Verzahnung von beruflicher Aus- und betrieblicher Weiterbildung

Kleine und mittlere Unternehmen bilden das Rückgrat der Wirtschaft in Deutschland. Sie schaffen mit Abstand die meisten Arbeits- und Ausbildungsplätze in der Gesellschaft und sind insbesondere in strukturschwachen Regionen ein aktives Element der wirtschaftlichen Entwicklung.

Während Großunternehmen sich Struktureinheiten und spezielle Infrastrukturen für die betriebliche Weiterbildung und Kompetenzentwicklung ihrer Mitarbeiter leisten können und geschaffen haben, sind kleine Unternehmen bemüht, die Arbeit selbst unmittelbar mit dem Lernen und Weiterlernen zu verbinden.

Eine Methode, den Fachkräftebestand aktuell und perspektivisch zu sichern, ist die Verzahnung von Aus- und Weiterbildung.
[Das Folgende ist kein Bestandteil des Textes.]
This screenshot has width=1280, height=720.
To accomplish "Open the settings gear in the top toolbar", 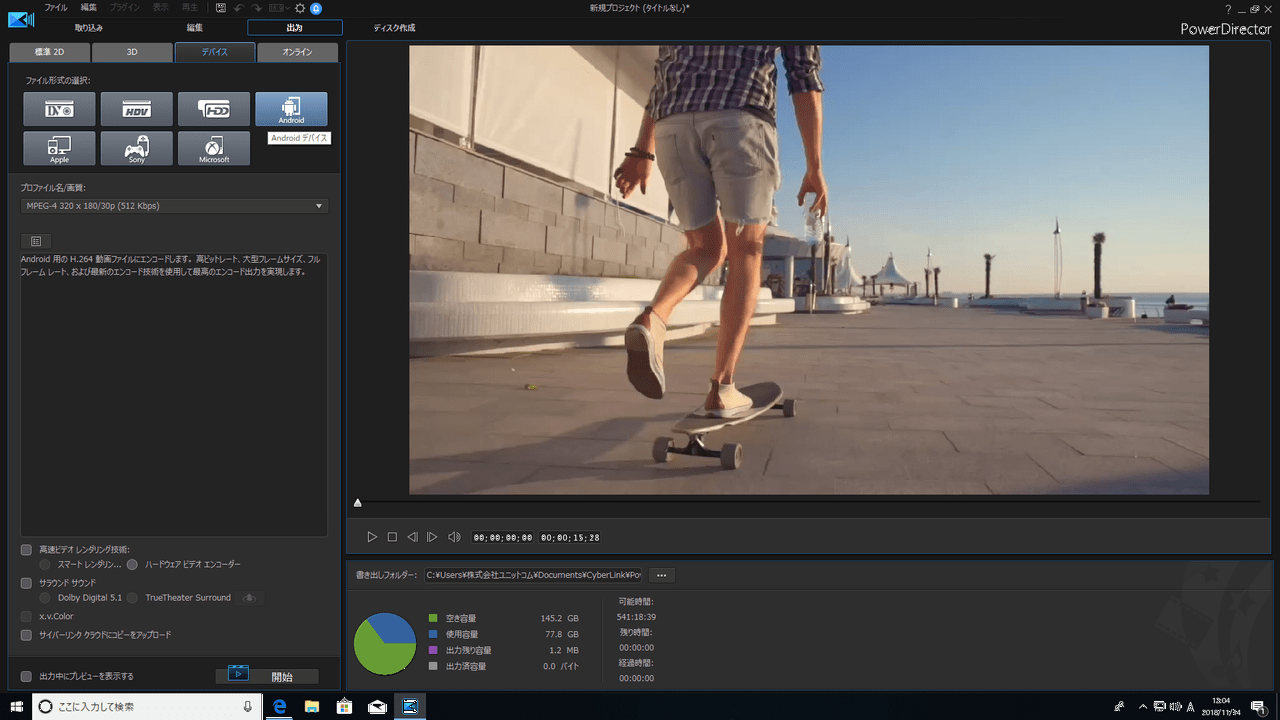I will pyautogui.click(x=300, y=8).
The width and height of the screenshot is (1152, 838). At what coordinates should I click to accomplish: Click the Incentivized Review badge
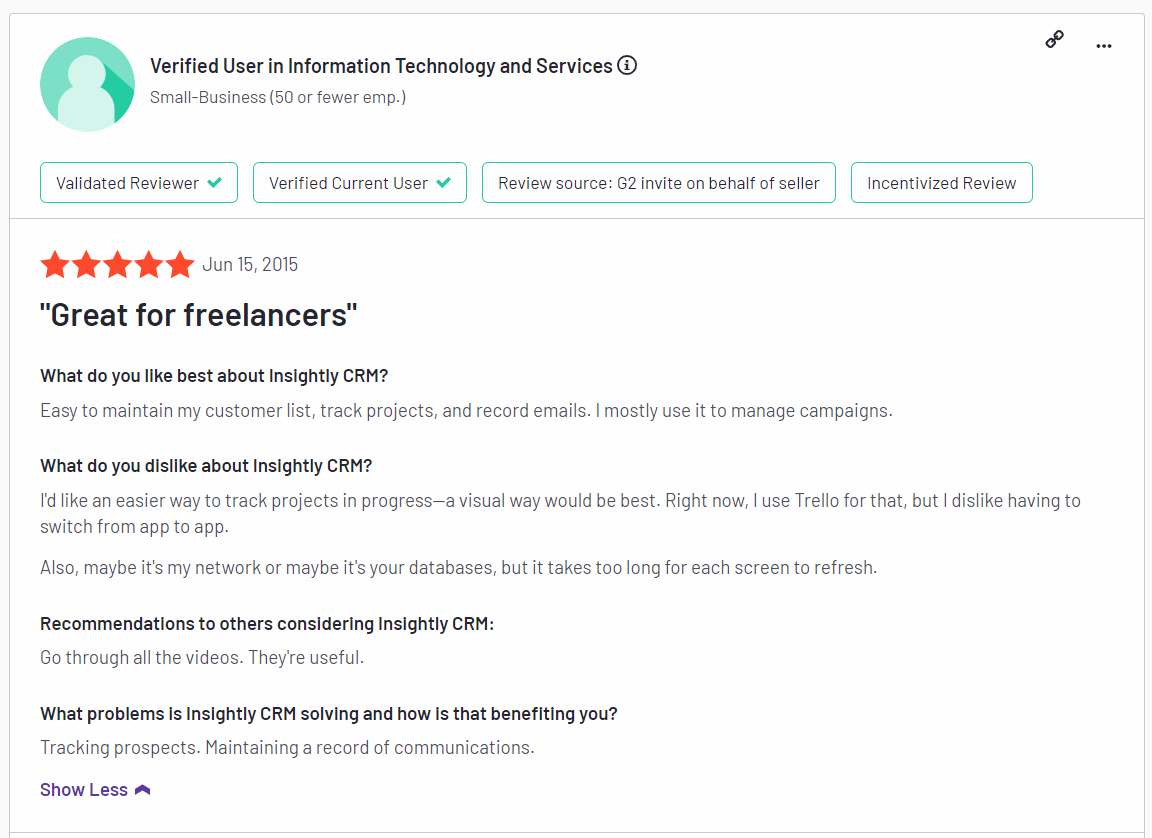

Diese tritt im Wesentlichen in vier unterschiedlichen Gestaltungsvarianten auf, als:

  • Verzahnung der beruflichen Ausbildung mit Elementen der betrieblichen Weiterbildung
  • Verzahnung der Weiterbildung mit Elementen der beruflichen Ausbildung
  • Simultane Verzahnung von beruflicher Ausbildung und betrieblicher Weiterbildung
  • Separate Bildungsbausteine, die als Verbindung zwischen der beruflichen Ausbildung und der betrieblichen Weiterbildung eingegliedert werden.

Die bisherigen Untersuchungen belegen,

  • dass für die Verzahnung eine Infrastruktur in den Unternehmen vorhanden sein muss, um die innewohnenden Potenzen für die beruflich-betriebliche Kompetenzentwicklung der Mitarbeiter ausschöpfen zu können,
  • dass der Aufbau der Infrastruktur ein längerfristiger Prozess der Personal- und Organisationsentwicklung und von strategischer Bedeutung für die Unternehmen ist
  • es kann angenommen werden, dass Unternehmen mit weniger als 50 Beschäftigten nur in Ausnahmefällen in der Lage sein werden, durch interne Maßnahmen die Verzahnung von Aus- und Weiterbildung selbst gestalten zu können. Sie benötigen ständig eine externe Unterstützung bei der Gestaltung ihrer Infrastruktur.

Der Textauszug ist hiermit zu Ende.